Please quote the records below word for word, beginning at the line that contains "The height and width of the screenshot is (506, 608)." and stopping after the line that contains "click(30, 366)".

Start of Dataset

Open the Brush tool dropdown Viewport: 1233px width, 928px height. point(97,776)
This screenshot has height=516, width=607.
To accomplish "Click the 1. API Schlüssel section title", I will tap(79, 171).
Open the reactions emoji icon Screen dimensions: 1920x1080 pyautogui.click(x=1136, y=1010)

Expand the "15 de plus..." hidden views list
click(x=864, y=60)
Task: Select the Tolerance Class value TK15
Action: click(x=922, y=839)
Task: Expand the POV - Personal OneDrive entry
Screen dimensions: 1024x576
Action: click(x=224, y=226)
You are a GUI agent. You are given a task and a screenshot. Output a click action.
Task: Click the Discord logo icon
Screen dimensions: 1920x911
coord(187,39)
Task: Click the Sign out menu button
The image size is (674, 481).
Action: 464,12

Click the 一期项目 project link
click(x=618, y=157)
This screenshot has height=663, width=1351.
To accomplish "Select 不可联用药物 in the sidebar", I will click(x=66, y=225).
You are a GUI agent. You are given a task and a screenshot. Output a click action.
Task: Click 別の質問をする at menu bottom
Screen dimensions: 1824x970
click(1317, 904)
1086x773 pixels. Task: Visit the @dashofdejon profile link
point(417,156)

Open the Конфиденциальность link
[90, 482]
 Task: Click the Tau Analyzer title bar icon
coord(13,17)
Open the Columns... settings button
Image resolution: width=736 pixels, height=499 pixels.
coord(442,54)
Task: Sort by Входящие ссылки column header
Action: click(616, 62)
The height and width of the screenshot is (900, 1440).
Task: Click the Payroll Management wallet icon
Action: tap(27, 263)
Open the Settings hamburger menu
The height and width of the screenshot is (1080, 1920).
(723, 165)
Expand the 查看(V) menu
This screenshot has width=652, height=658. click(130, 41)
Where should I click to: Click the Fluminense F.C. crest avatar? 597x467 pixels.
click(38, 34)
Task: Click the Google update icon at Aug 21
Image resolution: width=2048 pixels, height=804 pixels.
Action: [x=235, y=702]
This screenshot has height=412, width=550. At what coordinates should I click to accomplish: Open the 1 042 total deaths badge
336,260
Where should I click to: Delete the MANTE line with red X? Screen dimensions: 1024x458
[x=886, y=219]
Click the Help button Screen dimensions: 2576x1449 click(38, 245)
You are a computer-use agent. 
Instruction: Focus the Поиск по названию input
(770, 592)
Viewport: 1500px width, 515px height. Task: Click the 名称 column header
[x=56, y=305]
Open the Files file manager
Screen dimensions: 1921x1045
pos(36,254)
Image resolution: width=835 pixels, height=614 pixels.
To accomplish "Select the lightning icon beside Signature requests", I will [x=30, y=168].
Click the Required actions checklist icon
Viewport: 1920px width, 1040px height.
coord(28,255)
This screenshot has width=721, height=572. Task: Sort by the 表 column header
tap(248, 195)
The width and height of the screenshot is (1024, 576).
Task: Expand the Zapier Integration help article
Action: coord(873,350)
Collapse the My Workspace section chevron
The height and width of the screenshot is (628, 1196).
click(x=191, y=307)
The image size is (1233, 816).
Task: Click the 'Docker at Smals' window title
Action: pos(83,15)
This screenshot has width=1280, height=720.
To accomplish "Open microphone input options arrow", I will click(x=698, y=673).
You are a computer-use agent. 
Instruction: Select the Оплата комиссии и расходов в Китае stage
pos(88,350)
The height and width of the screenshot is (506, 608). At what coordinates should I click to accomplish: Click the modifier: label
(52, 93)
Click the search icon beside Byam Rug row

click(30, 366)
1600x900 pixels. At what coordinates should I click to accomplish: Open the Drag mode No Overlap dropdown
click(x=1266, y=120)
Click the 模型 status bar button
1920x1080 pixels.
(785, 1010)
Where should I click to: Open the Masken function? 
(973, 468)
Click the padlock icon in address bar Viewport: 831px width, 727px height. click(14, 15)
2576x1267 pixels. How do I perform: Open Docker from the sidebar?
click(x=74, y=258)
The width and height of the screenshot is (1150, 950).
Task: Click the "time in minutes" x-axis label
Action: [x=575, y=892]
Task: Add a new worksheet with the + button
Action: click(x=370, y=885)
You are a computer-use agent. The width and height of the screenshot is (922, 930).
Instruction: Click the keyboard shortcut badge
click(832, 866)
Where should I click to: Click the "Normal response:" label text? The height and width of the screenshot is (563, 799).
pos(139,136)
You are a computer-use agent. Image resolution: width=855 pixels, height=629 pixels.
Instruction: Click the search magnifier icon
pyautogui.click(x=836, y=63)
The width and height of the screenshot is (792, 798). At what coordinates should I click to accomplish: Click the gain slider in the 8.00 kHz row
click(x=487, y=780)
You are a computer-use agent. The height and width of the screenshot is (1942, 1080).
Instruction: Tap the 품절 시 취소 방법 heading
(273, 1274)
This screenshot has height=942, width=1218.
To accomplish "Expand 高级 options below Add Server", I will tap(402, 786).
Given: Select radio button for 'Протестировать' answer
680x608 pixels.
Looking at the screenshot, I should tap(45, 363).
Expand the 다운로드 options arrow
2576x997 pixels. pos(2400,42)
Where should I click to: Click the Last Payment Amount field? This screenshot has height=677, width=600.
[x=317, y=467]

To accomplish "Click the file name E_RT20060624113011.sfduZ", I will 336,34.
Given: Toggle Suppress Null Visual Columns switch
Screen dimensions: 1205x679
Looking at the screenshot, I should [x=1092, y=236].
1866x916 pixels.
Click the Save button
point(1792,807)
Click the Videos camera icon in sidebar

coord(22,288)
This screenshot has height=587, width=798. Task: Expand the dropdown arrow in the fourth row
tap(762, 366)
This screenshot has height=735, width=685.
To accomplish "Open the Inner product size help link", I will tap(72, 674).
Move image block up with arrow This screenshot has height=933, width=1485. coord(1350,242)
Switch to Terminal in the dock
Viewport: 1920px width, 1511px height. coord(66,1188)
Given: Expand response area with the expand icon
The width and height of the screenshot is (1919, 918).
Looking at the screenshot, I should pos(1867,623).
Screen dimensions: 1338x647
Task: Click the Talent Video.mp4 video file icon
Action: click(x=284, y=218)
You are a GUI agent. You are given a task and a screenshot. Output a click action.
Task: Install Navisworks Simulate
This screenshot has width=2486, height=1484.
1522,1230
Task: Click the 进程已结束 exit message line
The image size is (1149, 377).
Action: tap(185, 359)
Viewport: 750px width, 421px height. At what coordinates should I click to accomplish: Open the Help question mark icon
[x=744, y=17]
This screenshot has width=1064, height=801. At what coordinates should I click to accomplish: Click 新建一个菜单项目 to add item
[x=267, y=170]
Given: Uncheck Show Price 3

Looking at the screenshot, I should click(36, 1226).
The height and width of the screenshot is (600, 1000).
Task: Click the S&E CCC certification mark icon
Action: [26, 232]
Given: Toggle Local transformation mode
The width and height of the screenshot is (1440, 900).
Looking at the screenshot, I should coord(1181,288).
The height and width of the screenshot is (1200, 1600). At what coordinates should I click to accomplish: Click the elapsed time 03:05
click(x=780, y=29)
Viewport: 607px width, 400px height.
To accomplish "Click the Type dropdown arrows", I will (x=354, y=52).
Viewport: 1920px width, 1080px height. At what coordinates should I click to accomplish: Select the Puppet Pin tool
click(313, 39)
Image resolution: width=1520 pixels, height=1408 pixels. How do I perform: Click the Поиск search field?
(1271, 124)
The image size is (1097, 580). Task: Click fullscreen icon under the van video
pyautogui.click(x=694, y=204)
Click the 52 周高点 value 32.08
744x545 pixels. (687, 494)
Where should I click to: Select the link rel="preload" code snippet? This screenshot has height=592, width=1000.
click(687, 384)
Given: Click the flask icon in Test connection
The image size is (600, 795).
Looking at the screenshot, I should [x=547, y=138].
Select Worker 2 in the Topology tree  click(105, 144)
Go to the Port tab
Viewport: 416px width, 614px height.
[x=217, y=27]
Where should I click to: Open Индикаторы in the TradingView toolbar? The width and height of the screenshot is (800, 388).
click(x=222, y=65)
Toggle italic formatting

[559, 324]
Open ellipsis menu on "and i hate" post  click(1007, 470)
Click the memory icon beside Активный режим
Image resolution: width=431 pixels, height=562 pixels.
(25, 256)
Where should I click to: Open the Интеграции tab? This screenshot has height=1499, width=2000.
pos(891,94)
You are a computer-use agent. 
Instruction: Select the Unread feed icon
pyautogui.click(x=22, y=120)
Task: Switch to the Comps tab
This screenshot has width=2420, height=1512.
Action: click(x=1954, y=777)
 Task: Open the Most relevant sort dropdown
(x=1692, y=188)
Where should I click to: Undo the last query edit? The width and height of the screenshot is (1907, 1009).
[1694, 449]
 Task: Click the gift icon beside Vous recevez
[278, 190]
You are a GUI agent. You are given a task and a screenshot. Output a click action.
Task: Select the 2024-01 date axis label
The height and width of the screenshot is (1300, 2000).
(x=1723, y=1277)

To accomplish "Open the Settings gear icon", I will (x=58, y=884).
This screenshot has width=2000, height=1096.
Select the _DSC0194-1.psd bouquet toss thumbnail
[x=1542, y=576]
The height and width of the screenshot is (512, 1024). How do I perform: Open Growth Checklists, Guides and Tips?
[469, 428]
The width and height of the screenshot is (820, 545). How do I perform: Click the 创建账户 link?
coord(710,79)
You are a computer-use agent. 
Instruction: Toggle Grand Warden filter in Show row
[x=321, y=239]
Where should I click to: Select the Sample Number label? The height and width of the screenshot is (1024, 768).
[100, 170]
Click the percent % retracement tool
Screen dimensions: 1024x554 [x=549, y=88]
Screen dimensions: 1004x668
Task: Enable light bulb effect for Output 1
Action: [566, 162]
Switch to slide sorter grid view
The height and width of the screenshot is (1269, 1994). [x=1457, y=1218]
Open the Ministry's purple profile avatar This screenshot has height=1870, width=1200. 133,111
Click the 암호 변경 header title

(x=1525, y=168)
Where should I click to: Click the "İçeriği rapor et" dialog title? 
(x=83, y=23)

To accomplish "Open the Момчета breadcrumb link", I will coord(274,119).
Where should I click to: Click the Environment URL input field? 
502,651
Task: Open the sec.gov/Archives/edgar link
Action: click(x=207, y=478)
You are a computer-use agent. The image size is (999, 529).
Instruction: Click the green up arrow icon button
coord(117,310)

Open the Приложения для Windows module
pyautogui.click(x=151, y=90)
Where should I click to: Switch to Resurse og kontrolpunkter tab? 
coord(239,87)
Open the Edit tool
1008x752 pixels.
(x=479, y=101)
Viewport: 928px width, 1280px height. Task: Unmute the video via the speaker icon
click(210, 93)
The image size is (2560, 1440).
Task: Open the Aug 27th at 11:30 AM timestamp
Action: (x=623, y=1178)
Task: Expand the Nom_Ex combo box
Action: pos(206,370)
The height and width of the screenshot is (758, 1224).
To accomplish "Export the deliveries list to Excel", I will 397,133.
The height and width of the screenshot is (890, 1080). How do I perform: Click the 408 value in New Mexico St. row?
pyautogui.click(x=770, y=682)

End of Dataset

• _Finished exercise_:
The height and width of the screenshot is (506, 608). At what coordinates should I click to accomplish: Click the modifier: label
(52, 93)
Click the search icon beside Byam Rug row

click(30, 366)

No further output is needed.